[BEGIN TEXT EXTRACT]

Since I quit my job, I have found it increasingly harder to judge anybody. I’ve been on this trajectory for a long time, but the extra time for prayer and spiritual exercise since walking away from teaching last spring has accelerated the process. As I’ve grown older, I have become more compassionate.
Anyone who knew me when I was younger knows that this was not always the case; as a callow youth I was inordinately self-righteous, quick to judge and to take sides, incredibly slow to repent, always ready to find an excuse for anything I did. I wince when I think of those days, and thank God for allowing me to get over myself to some extent in recent years.
I think it’s normal to grow in tolerance for human frailty as one gains experience; the more we see of life, the harder it becomes to assume we know the whole story. But I wonder what faculties are actually altered by exposure to life—what about us changes as we develop a broader perspective? If we conceive of the moral universe in a charts-and-tables way based on abstractions about “right” and “wrong,” surely that system would remain untouched by the passage of time. But what if increasing maturity reframes the subject, bringing different faculties to bear? What if, while believing we are trying to do the “right” thing, we are actually trying to do something else—and the process of growing up brings us in touch with that?

[END TEXT EXTRACT]

SET OF TASKS.
1. According to the essay on judging others, when did the writer walk away from teaching?
2. In the essay on judging others, update everything from "Since I quit" down to "become more compassionate.", putting "forgiving" in place of "compassionate".
The material that follows has no connection to the essay above.

[BEGIN COLLECTED MATERIAL]

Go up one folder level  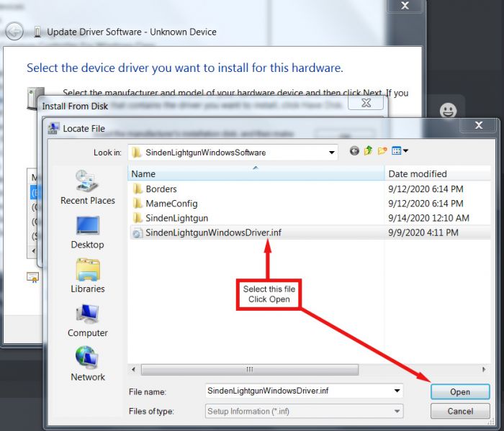(369, 151)
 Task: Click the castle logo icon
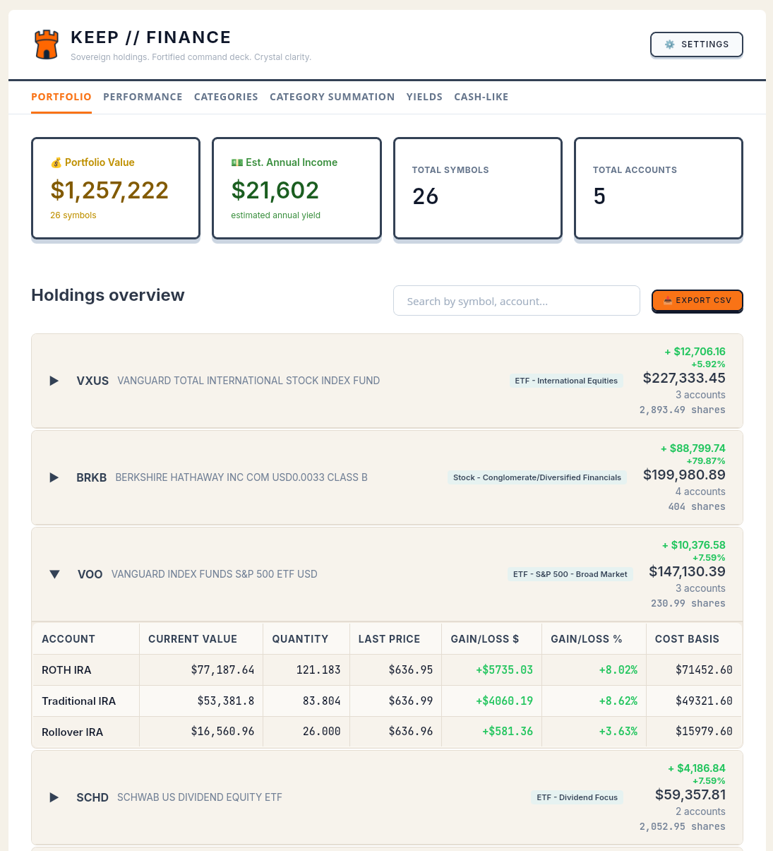pyautogui.click(x=46, y=44)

[END COLLECTED MATERIAL]

SOLUTIONS FOR EACH TASK.
1. Last spring.

2.
Since I quit my job, I have found it increasingly harder to judge anybody. I’ve been on this trajectory for a long time, but the extra time for prayer and spiritual exercise since walking away from teaching last spring has accelerated the process. As I’ve grown older, I have become more forgiving.